=== What to do ===
Starting from the line that holds "The width and height of the screenshot is (868, 475).", print every line through the end of the records, first and last included.

=== Dataset entries ===
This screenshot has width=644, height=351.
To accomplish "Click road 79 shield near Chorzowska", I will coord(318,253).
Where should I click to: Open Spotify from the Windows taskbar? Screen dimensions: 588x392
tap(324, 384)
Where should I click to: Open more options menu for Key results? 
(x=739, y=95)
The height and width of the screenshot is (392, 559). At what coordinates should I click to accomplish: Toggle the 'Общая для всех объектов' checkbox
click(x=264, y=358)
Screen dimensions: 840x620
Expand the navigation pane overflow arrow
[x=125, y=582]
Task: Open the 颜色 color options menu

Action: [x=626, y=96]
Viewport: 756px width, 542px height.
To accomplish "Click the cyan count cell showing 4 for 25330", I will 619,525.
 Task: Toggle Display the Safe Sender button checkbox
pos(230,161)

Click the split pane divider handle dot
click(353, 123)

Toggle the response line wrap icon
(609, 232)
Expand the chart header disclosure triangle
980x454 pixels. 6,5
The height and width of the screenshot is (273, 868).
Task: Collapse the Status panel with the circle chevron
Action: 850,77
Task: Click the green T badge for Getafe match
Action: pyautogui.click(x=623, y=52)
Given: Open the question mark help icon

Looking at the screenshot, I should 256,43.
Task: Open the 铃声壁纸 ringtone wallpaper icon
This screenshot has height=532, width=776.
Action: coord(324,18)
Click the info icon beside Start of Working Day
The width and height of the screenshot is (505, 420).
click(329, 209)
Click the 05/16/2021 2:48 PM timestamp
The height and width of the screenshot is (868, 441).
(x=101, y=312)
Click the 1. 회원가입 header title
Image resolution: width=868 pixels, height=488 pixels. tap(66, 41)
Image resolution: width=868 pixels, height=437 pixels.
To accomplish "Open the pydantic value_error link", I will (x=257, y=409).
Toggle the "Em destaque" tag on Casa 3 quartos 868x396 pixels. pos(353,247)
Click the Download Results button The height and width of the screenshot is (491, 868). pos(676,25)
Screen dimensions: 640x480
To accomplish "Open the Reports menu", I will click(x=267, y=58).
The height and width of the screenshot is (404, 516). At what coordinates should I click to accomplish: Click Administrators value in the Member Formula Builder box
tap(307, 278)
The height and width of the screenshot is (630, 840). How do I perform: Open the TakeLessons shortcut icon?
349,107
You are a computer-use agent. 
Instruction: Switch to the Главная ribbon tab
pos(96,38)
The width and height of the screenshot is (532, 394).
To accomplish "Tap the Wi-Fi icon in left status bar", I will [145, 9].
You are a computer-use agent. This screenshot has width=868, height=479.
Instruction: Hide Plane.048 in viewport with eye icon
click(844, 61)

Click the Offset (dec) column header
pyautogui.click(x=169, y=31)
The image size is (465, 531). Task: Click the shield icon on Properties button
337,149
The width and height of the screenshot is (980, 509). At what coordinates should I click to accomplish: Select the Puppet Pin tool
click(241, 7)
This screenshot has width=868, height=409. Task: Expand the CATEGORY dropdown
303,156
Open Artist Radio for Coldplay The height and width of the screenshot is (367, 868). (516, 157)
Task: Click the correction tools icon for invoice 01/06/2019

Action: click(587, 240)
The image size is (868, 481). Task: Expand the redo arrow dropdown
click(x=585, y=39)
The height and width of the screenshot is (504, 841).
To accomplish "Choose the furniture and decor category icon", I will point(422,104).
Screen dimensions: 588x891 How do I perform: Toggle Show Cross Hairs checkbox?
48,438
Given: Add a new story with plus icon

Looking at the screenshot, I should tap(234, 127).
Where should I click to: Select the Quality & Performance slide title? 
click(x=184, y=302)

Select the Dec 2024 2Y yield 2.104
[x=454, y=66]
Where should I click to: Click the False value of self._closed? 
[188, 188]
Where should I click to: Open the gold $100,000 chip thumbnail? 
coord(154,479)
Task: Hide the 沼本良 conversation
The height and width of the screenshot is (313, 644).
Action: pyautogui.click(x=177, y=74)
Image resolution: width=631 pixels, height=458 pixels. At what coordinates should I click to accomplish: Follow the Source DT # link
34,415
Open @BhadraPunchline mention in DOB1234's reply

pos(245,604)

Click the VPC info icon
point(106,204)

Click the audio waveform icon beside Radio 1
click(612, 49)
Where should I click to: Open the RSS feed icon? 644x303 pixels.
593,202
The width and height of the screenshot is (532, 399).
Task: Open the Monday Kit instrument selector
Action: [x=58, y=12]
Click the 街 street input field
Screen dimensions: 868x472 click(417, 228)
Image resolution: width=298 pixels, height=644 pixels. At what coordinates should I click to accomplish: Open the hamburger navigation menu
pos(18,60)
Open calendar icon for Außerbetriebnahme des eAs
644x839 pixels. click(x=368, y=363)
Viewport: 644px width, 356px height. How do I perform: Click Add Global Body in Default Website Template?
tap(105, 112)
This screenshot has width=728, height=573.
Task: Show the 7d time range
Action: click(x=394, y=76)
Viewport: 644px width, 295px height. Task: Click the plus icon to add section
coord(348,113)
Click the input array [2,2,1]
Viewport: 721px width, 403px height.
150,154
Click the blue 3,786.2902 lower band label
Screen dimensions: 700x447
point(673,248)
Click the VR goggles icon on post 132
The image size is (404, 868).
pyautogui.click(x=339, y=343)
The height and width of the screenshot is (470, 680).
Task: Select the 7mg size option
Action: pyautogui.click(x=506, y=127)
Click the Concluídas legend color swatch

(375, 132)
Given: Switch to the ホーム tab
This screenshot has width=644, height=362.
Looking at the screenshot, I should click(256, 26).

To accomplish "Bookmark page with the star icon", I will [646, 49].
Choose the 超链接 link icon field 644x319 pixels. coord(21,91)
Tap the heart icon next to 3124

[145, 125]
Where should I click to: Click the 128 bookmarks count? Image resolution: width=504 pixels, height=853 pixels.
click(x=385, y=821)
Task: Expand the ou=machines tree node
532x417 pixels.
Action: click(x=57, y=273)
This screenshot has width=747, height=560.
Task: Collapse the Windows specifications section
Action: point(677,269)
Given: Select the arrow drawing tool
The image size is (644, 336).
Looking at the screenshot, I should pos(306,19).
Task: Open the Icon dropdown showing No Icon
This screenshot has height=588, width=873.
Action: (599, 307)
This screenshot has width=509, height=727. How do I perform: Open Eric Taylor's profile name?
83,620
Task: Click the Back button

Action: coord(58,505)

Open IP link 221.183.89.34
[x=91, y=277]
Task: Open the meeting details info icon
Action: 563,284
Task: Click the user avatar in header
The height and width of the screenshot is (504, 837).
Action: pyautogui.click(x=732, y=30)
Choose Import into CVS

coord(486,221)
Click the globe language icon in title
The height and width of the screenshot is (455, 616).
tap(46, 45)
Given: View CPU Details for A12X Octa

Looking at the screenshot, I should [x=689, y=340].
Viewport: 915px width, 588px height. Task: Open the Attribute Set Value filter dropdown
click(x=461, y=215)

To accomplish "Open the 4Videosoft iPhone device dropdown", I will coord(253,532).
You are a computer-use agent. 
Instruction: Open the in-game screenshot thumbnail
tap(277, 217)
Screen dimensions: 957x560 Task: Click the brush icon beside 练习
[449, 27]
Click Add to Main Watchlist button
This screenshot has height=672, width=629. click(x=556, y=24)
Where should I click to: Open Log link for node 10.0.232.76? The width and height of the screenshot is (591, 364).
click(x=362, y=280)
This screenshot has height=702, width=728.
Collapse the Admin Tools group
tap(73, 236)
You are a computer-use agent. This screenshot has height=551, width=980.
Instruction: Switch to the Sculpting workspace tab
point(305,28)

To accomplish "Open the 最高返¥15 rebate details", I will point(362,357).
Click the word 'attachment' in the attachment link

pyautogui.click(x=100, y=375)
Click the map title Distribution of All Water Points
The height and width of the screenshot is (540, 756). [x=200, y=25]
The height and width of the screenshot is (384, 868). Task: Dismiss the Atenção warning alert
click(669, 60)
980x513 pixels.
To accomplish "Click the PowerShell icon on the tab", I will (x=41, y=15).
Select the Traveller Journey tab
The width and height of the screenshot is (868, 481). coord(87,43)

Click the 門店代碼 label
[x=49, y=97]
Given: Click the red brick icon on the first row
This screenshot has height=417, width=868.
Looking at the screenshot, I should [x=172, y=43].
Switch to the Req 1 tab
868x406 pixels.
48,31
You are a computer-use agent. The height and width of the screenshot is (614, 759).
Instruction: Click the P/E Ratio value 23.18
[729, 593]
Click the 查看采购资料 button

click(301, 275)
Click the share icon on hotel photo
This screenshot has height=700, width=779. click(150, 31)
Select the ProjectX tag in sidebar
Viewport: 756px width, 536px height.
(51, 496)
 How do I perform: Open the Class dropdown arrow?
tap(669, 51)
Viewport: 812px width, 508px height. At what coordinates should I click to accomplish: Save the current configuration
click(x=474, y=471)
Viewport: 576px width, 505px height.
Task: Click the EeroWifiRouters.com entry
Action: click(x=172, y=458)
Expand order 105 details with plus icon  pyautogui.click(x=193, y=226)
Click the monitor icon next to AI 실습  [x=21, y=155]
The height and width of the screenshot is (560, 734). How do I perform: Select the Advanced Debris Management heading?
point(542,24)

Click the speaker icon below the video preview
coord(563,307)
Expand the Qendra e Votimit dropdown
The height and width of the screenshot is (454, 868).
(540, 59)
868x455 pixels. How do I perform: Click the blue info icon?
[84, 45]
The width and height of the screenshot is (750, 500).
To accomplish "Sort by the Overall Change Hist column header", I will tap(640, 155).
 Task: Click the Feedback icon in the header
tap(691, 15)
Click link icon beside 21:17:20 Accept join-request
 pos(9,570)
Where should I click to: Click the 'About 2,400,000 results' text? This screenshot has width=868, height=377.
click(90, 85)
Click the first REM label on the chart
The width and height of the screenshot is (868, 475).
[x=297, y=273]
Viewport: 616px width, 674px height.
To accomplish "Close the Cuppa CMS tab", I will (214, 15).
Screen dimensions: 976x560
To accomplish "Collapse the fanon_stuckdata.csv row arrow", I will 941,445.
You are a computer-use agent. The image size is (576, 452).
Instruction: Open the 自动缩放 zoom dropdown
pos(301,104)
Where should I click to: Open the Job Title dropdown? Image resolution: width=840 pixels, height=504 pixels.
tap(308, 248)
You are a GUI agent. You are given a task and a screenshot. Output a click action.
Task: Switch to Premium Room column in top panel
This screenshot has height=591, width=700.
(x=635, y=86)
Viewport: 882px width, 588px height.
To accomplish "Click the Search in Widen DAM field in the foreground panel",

=== Answer to this task ===
The width and height of the screenshot is (868, 475).
[x=297, y=273]
Viewport: 616px width, 674px height.
To accomplish "Close the Cuppa CMS tab", I will (214, 15).
Screen dimensions: 976x560
To accomplish "Collapse the fanon_stuckdata.csv row arrow", I will 941,445.
You are a computer-use agent. The image size is (576, 452).
Instruction: Open the 自动缩放 zoom dropdown
pos(301,104)
Where should I click to: Open the Job Title dropdown? Image resolution: width=840 pixels, height=504 pixels.
tap(308, 248)
You are a GUI agent. You are given a task and a screenshot. Output a click action.
Task: Switch to Premium Room column in top panel
This screenshot has height=591, width=700.
(x=635, y=86)
Viewport: 882px width, 588px height.
To accomplish "Click the Search in Widen DAM field in the foreground panel",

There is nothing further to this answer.